Given problem
Please retype the stretch of the listing from the line containing "Given: Click the 上一步(B) Back button" through the line containing "The width and height of the screenshot is (2560, 1440).", both included, character for character.

Materials provided
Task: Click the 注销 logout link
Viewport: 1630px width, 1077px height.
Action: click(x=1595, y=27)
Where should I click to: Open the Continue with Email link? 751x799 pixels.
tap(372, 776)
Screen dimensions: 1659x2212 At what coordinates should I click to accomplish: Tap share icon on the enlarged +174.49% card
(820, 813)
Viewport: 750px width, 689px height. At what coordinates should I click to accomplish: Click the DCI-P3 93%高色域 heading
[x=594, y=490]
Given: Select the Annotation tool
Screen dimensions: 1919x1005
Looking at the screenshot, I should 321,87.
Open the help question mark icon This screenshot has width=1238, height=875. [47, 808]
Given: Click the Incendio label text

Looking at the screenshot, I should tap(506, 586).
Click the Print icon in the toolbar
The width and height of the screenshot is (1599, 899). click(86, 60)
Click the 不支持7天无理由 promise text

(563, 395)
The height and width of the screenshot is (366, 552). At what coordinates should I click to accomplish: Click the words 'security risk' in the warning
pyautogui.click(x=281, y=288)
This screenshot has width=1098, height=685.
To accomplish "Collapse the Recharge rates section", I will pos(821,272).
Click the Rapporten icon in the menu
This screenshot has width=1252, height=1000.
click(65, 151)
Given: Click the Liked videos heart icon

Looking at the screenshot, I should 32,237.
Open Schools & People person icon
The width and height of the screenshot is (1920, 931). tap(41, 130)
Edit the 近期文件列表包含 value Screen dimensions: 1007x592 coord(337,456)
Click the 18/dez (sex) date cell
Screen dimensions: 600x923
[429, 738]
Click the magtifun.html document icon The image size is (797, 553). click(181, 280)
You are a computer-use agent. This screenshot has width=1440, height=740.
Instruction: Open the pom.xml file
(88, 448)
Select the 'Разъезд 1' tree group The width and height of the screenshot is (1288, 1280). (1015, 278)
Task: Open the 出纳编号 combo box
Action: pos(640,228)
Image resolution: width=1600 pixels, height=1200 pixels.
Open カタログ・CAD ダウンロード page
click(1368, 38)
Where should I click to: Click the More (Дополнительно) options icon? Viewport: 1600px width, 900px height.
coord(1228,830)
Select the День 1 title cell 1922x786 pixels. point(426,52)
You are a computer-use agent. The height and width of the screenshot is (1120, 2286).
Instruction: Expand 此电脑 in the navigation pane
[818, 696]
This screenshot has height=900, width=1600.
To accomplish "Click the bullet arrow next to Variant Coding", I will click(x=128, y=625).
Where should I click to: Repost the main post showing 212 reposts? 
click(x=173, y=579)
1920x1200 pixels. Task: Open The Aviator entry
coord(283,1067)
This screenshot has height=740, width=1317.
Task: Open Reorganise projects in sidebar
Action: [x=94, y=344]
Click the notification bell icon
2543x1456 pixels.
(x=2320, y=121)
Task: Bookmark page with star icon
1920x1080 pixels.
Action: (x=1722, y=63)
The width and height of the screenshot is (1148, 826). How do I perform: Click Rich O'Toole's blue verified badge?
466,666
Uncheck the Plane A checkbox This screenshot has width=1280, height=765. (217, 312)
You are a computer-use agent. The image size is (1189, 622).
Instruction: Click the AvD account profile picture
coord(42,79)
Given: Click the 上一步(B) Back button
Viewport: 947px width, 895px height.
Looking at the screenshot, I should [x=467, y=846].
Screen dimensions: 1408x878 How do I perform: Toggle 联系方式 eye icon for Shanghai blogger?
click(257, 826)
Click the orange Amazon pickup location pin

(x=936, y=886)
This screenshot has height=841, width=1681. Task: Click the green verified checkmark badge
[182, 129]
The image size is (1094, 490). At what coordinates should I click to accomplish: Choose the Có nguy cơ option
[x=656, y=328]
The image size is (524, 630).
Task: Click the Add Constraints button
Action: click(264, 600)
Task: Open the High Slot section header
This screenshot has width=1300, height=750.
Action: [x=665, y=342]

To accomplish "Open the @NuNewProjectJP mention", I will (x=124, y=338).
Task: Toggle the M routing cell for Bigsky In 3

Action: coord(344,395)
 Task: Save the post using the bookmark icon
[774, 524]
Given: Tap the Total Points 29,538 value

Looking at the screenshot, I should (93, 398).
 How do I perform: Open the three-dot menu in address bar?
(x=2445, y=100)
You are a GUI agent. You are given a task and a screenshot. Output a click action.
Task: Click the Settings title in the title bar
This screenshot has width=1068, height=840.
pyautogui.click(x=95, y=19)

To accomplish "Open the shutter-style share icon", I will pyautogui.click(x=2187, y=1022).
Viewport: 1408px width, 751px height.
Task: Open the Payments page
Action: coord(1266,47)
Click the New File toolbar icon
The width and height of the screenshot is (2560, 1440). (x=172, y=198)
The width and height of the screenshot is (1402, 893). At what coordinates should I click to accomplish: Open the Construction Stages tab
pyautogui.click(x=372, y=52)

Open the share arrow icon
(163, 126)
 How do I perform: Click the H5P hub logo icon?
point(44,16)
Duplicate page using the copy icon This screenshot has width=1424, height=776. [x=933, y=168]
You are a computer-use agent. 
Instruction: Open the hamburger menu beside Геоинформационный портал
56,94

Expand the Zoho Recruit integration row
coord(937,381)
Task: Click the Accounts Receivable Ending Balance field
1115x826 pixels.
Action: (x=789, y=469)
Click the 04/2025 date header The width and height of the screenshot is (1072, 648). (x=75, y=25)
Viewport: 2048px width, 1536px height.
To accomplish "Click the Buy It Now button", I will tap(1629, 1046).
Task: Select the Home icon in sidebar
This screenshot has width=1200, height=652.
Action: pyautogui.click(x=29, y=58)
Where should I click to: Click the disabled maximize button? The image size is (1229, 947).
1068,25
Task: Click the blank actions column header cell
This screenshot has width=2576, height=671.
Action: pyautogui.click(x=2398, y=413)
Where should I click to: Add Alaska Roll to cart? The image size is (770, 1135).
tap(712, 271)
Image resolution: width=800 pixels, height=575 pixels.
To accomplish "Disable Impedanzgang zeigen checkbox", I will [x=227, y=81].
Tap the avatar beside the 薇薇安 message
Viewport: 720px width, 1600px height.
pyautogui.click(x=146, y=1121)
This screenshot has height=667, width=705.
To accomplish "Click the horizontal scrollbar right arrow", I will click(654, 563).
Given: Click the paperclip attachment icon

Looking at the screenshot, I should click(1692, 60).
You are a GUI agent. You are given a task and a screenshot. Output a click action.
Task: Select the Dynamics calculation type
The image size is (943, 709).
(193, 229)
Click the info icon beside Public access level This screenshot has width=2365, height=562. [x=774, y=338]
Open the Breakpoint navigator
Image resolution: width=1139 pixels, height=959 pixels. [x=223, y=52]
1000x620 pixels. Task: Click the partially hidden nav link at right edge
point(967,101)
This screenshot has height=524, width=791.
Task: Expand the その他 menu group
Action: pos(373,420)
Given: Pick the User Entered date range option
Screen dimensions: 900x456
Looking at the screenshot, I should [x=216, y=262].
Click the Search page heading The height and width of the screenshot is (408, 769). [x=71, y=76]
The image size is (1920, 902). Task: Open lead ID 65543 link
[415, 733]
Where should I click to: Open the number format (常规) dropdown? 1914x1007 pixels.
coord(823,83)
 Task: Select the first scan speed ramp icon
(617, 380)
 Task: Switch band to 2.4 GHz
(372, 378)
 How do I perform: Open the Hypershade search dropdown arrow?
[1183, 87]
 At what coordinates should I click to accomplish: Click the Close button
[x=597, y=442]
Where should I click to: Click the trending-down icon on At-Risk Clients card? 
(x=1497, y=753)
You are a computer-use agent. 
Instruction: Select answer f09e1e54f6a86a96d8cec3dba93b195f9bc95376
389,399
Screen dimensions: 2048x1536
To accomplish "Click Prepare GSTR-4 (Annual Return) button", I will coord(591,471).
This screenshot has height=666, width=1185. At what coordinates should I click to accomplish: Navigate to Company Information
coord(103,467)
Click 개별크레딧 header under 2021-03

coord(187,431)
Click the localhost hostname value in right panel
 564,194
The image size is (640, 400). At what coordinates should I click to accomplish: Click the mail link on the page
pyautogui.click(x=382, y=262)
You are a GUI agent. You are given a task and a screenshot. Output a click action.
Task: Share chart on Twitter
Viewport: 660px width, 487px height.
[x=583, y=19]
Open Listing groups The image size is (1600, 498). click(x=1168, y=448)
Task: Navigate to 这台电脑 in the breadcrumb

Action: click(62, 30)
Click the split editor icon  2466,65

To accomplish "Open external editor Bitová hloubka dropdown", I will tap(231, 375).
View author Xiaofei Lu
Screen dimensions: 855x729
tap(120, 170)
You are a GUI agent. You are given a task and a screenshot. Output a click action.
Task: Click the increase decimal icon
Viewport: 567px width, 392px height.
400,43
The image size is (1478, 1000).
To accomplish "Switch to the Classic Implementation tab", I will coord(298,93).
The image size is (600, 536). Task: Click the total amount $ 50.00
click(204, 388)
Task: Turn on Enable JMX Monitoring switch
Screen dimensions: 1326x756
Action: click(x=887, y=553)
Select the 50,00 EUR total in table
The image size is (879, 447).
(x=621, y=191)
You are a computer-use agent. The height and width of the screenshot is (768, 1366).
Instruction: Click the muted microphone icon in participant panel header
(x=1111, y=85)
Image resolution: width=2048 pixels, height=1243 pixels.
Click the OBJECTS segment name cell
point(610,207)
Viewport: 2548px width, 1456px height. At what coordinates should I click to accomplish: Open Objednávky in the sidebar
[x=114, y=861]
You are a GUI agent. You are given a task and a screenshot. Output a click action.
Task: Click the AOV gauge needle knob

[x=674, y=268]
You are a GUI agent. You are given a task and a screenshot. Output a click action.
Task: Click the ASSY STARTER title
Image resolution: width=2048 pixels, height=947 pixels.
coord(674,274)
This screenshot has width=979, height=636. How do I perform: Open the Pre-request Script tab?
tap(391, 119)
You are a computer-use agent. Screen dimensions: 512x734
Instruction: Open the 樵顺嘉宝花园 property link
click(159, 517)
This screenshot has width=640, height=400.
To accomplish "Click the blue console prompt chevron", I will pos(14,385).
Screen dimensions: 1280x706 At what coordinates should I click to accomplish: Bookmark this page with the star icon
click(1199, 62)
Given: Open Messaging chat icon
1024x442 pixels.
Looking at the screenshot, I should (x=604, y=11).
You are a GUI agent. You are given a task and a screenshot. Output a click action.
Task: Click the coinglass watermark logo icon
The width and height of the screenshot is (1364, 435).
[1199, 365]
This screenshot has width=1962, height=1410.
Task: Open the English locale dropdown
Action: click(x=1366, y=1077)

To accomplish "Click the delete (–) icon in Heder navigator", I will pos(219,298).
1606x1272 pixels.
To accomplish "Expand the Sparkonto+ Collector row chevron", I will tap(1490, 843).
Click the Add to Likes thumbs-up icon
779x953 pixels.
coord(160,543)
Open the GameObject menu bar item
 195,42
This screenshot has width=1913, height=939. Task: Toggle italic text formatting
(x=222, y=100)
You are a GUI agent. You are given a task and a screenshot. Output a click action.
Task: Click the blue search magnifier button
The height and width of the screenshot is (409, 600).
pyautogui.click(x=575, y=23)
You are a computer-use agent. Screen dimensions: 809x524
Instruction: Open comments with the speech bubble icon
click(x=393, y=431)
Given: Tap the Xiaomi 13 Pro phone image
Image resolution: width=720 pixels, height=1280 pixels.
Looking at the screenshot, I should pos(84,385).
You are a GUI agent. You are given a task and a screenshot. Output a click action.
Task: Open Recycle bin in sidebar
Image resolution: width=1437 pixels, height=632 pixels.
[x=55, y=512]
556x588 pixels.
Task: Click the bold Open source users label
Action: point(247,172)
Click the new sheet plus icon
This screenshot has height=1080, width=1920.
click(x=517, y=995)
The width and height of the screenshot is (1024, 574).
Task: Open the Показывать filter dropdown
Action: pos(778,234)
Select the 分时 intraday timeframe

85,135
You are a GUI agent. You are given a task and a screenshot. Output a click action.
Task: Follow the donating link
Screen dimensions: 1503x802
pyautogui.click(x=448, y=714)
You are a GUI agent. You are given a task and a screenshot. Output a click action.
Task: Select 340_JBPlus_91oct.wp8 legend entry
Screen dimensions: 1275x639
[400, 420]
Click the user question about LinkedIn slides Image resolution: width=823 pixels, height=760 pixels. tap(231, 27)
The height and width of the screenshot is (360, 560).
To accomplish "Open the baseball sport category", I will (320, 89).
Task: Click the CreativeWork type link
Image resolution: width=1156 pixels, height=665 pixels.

Written solution
Given: Click the 上一步(B) Back button
Viewport: 947px width, 895px height.
Looking at the screenshot, I should [x=467, y=846].
Screen dimensions: 1408x878 How do I perform: Toggle 联系方式 eye icon for Shanghai blogger?
click(257, 826)
Click the orange Amazon pickup location pin

(x=936, y=886)
This screenshot has height=841, width=1681. Task: Click the green verified checkmark badge
[182, 129]
The image size is (1094, 490). At what coordinates should I click to accomplish: Choose the Có nguy cơ option
[x=656, y=328]
The image size is (524, 630).
Task: Click the Add Constraints button
Action: click(264, 600)
Task: Open the High Slot section header
This screenshot has width=1300, height=750.
Action: [x=665, y=342]

To accomplish "Open the @NuNewProjectJP mention", I will (x=124, y=338).
Task: Toggle the M routing cell for Bigsky In 3

Action: coord(344,395)
 Task: Save the post using the bookmark icon
[774, 524]
Given: Tap the Total Points 29,538 value

Looking at the screenshot, I should (93, 398).
 How do I perform: Open the three-dot menu in address bar?
(x=2445, y=100)
You are a GUI agent. You are given a task and a screenshot. Output a click action.
Task: Click the Settings title in the title bar
This screenshot has width=1068, height=840.
pyautogui.click(x=95, y=19)

To accomplish "Open the shutter-style share icon", I will pyautogui.click(x=2187, y=1022).
Viewport: 1408px width, 751px height.
Task: Open the Payments page
Action: coord(1266,47)
Click the New File toolbar icon
The width and height of the screenshot is (2560, 1440). (x=172, y=198)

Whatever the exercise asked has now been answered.